From: Connor McDonald <connor_mcdonald_at_yahoo.com>
Date: 1999/10/22
Message-ID: <38103F28.7276_at_yahoo.com>#1/1


Sue Han wrote:
>
> "Kevin P. Fleming" <kfleming_at_access-NOSPAM-laserpress.com> wrote:
> > The optimizer doesn't "work it out", it makes educated guesses.
>
> Without working it out, what join order will be used to improve the
> performance for the query
>
> SELECT *
> FROM table1 t1, table2 t2, table3 t3
> WHERE t1.column1 = t2.column2
> AND t2.column2 = t3.column3;
>
> I mean t1.column1 = t2.column2 first, or t2.column2 = t3.column3 first.
>
> > And it can
> > only do this when there are histograms available for all the columns
 used in
> > the WHERE clause, and those histograms were created with all the right
> > parameters, etc.
>
> What system table(s) store the infomation of histogram? If all
> histograms are available, how to get the number of rows from there?
>
> If no histograms available, how DB optimize the query to get the best
> perfomance?
>
> >
> > In other words, you can't "know" how many rows a query will return
 without
> > looking at the actual data involved, unless you have some other
 table(s)
> > somewhere with counts of every relevant value in t1.column1 and
 t2.column2.
> > This is what histograms are for, but they will only provide an
> > approximation.
>
> An approximation is exactly what I want. I will get statistics
> regularly. I really want to know how DB itself uses histogram.
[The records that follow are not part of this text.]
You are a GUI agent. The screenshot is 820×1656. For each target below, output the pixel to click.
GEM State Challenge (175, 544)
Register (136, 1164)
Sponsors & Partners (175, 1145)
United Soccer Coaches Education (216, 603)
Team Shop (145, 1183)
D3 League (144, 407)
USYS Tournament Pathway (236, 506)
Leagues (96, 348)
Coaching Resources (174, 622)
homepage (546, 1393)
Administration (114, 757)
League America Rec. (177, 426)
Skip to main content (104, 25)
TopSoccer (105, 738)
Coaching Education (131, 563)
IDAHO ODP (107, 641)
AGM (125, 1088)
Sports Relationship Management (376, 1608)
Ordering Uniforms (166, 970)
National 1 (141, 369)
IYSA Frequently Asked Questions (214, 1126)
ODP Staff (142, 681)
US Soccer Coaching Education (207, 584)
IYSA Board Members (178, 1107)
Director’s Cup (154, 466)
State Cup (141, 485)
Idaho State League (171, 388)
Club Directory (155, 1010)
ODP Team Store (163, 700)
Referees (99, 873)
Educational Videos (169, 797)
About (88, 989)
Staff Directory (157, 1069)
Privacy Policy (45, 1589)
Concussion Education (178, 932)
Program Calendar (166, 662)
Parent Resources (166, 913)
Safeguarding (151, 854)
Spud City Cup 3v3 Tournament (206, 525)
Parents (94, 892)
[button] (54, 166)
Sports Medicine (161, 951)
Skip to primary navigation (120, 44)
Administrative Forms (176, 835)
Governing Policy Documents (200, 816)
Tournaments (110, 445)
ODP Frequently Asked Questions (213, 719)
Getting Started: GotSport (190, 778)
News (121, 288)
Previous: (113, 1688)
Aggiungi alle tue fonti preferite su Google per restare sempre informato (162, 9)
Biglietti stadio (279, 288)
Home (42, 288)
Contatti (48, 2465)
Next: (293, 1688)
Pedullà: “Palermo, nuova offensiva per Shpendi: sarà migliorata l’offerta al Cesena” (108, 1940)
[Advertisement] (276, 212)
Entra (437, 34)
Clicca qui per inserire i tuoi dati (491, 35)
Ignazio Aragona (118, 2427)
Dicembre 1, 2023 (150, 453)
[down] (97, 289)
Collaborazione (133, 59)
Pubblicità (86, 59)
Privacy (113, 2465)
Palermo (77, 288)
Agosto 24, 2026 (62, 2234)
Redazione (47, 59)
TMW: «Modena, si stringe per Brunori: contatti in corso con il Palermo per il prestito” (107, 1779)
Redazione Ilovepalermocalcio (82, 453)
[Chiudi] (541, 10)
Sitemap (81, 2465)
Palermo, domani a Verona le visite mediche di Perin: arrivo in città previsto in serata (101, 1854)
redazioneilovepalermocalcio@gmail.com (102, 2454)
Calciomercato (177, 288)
This is
> my research topic.
>
> Sue
>
> Sent via Deja.com http://www.deja.com/
> Before you buy.

Should'nt make any difference is you are using the COST optimiser - this is why its there - to let you write your sql in "any" fashion and still get a reasonable result.

Check out EXPLAIN PLAN in the Tuning manual - you can use some of the output from this to "guestimate" how many rows will be need to be processed by your query to produce a result.

HTH

-- 
===========================================
Connor McDonald
"These views mine, no-one elses etc etc"
connor_mcdonald_at_yahoo.com

"Some days you're the pigeon, and some days you're the statue."